Being a semi-seasoned marathoner, I was quite confident a couple of weeks ago that my sixth marathon would go according to plan. Why wouldn’t it? I was fit, fast, and confident I would hit my target.
Well, the unexpected happened.
I was right on pace at the halfway mark of the race, feeling great. Then all of a sudden, at exactly 21 kilometres, my calf muscle pulled. What??? How did that happen?? I had no inclination up until that morning that there was even a problem.
When I conducted a post-mortem of my first Did Not Finish (DNF), I saw the signs. Small little red flags that maybe I wasn’t recovering enough, running too fast in workouts and not seeking professional help to sort out any underlying issues I may not have been aware of.
There are a few parallels between my DNF and a failed market entry strategy.
Inexperienced exporters, or sometimes even experienced exporters, make mistakes because, frankly, they don’t know what they don’t know.
Even with experienced exporters, sometimes the status quo, even if it’s worked in the past, may lead to some of the pitfalls of international trade instead of continued export success.
Equip yourself properly by paying attention to the fine print on your contracts
Take, for instance, the case of recycling a contract for different markets. You can compare that to using everyday shoes to run a marathon.
I have seen companies ‘cut and paste’ contracts for different markets, with small tweaking to reflect the new relationship, but not necessarily the local nuances.
Contracts that do not reflect local requirements can be very costly to fix and lead to litigation down the road when something goes wrong with the agreement, or the company needs to terminate the contract.
In Colombia, for example, an agent receives a severance payment when an agency agreement is terminated, regardless of the reason or cause.
An exporter should pay close attention to the contracts they are signing and make sure they understand all aspects of the agreement, especially those clauses that ‘don’t really mean anything’.
Stay in the global business race with a strong trade compliance strategy
Trade compliance is another area that keeps some companies up at night, or in some cases, should keep companies up at night. This is like running off course and being flagged by officials.
I have seen companies use untrained employees for the preparation of customs and shipping documentation, which can result in discrepancies and errors.
With small manufacturers, for example, the employee in the company completing the customs documentation may underestimate the importance of accurately classifying the products according to the HS Code and/or Country of Origin.

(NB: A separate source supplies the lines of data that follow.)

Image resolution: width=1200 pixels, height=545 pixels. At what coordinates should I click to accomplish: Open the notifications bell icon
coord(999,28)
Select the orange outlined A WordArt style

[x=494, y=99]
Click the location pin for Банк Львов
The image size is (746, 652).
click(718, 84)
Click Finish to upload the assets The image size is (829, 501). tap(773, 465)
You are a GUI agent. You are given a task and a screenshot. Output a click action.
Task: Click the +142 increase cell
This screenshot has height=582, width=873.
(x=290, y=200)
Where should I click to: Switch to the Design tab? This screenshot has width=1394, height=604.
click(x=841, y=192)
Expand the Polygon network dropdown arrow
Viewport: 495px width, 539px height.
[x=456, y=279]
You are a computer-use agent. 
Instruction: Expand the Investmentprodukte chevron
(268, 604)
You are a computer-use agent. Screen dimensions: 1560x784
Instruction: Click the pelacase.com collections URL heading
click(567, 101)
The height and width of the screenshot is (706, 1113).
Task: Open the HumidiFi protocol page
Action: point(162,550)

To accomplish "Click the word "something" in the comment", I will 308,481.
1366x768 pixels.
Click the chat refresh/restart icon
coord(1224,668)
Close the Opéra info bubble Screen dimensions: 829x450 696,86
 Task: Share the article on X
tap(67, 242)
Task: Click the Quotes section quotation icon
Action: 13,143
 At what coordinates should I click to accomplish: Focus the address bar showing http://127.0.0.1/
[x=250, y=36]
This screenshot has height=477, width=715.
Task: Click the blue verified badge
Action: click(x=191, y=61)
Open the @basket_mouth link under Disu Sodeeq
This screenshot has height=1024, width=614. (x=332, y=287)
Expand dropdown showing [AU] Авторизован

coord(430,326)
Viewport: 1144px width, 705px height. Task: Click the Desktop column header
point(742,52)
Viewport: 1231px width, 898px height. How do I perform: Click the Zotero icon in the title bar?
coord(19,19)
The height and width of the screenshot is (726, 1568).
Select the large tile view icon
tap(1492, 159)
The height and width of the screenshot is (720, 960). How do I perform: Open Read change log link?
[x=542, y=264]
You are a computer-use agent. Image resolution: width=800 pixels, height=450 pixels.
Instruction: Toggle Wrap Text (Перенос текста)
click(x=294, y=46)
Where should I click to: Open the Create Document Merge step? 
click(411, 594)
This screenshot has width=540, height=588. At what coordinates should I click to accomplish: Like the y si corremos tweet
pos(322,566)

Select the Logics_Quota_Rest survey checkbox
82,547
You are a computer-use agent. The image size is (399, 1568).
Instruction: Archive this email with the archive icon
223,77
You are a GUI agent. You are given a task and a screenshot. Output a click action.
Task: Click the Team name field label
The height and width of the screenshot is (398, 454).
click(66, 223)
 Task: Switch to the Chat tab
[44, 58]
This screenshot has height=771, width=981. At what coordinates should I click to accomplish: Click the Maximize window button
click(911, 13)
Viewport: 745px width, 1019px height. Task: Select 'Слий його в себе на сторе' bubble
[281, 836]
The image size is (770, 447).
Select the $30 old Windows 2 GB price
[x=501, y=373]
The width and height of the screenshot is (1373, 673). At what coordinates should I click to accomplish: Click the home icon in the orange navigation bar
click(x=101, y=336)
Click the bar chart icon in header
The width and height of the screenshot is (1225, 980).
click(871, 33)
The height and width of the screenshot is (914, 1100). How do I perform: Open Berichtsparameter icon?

When a company has multiple products that they export and numerous components that make up the product, it can be very complex to determine correct tariff classifications.
Even when a third party has recommended conducting a structured review of the tariff classifications or requesting a customs ruling for a particular product, I have seen decision makers hesitate to spend the money.
This is often due to budgetary constraints and the mentality that, “If the shipments haven’t been flagged in the past, they must be doing things correctly.”
Customs compliance should not be taken lightly, as the costs to address compliance issues can be very high.
Prepare for each situation by adapting to local preferences
Failing to adapt your product offering to reflect local market characteristics and preferences can also set off red flags. This is akin to a runner not accounting for local climate conditions and weather warnings.
I remember when Home Depot entered the Chilean market in the 1990’s. It set up stores in Chile using the same format that worked in the United States and Canada.
Unfortunately, what Home Depot failed to realize was that it was women in Chile who made the purchasing decisions for home products, and the male-centric environment that worked in North America was not very welcoming for women.
This was one of the major reasons why the company failed to garner much interest in their stores, which led to Home Depot selling off its share of all of its stores in the market.
A company must adjust its marketing strategy to reflect local characteristics.
Otherwise, it may not achieve long-term success.
In order to achieve international trade success, while not getting sidelined by injury, companies must do their research, create a strong plan, stick with the plan, upgrade their international trade skills, and hire professionals that can coach them.
Remember, the race is not always to the swift, but to those who prepare for the unexpected and keep running toward their goals.
Which signs do you need to pay most attention to in order to avoid a DNF on your market entry strategy?